BEGIN Data records

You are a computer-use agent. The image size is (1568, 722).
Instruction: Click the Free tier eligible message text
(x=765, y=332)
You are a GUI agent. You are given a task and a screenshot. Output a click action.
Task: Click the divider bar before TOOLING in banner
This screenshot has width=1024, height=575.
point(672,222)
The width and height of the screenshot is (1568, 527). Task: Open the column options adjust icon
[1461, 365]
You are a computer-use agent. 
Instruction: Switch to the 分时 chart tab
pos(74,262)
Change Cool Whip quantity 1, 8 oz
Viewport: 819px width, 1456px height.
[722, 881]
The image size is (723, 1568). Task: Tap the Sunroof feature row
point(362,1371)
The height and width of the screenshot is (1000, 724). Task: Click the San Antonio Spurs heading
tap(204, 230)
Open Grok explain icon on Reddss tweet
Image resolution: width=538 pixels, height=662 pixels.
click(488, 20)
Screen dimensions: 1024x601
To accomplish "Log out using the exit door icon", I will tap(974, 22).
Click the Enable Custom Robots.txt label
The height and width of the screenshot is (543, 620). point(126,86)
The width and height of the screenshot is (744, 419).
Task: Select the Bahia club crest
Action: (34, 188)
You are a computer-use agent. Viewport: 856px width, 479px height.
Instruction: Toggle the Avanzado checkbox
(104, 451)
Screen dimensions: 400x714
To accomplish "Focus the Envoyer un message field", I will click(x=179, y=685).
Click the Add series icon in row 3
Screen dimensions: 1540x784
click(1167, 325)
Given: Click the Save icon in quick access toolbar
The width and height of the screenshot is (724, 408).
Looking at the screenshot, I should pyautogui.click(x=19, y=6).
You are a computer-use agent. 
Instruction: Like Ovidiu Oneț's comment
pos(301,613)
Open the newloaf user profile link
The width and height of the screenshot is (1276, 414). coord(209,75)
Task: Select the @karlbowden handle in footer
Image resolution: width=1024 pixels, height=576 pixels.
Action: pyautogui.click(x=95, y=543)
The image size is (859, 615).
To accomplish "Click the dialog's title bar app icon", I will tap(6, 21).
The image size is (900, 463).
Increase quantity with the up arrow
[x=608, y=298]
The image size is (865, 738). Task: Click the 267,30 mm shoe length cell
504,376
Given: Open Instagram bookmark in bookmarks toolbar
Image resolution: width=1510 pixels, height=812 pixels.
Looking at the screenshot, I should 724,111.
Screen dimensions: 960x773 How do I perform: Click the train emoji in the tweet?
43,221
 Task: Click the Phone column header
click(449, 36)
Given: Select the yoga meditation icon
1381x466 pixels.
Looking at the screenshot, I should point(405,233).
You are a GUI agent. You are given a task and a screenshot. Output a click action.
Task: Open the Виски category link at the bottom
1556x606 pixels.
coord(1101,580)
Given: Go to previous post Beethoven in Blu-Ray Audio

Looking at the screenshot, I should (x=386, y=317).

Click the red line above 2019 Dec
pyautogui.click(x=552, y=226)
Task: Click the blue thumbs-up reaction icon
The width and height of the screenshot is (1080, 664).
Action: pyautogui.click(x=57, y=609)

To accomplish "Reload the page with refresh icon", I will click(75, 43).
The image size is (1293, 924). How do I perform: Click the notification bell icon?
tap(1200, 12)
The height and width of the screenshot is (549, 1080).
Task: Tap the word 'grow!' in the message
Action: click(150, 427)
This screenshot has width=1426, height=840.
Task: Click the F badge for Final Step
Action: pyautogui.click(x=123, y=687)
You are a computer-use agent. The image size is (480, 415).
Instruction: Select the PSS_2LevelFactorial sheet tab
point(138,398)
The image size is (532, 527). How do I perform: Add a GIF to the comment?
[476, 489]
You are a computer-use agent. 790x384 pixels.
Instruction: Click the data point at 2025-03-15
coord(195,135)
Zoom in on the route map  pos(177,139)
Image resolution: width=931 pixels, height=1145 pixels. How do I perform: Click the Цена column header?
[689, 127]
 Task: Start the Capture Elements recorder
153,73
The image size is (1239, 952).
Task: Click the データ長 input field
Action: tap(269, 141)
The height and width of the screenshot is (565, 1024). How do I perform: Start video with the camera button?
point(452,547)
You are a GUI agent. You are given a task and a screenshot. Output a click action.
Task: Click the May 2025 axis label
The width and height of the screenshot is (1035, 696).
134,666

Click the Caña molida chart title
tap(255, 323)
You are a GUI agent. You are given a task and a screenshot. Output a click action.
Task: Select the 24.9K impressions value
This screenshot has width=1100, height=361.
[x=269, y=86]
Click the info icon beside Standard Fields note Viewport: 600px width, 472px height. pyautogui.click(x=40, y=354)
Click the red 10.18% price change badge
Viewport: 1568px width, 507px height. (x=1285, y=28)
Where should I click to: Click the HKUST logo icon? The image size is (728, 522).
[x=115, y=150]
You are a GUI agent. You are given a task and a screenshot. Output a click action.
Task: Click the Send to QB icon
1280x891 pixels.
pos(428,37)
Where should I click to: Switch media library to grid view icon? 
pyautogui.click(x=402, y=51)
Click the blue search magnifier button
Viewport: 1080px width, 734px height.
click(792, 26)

END Data records

*Task goal*
Quote exactly the stretch of lines above that starts at the first one and ends at the line with "Screen dimensions: 1024x601", and nothing beyond it.

*The completed task*
You are a computer-use agent. The image size is (1568, 722).
Instruction: Click the Free tier eligible message text
(x=765, y=332)
You are a GUI agent. You are given a task and a screenshot. Output a click action.
Task: Click the divider bar before TOOLING in banner
This screenshot has width=1024, height=575.
point(672,222)
The width and height of the screenshot is (1568, 527). Task: Open the column options adjust icon
[1461, 365]
You are a computer-use agent. 
Instruction: Switch to the 分时 chart tab
pos(74,262)
Change Cool Whip quantity 1, 8 oz
Viewport: 819px width, 1456px height.
[722, 881]
The image size is (723, 1568). Task: Tap the Sunroof feature row
point(362,1371)
The height and width of the screenshot is (1000, 724). Task: Click the San Antonio Spurs heading
tap(204, 230)
Open Grok explain icon on Reddss tweet
Image resolution: width=538 pixels, height=662 pixels.
click(488, 20)
Screen dimensions: 1024x601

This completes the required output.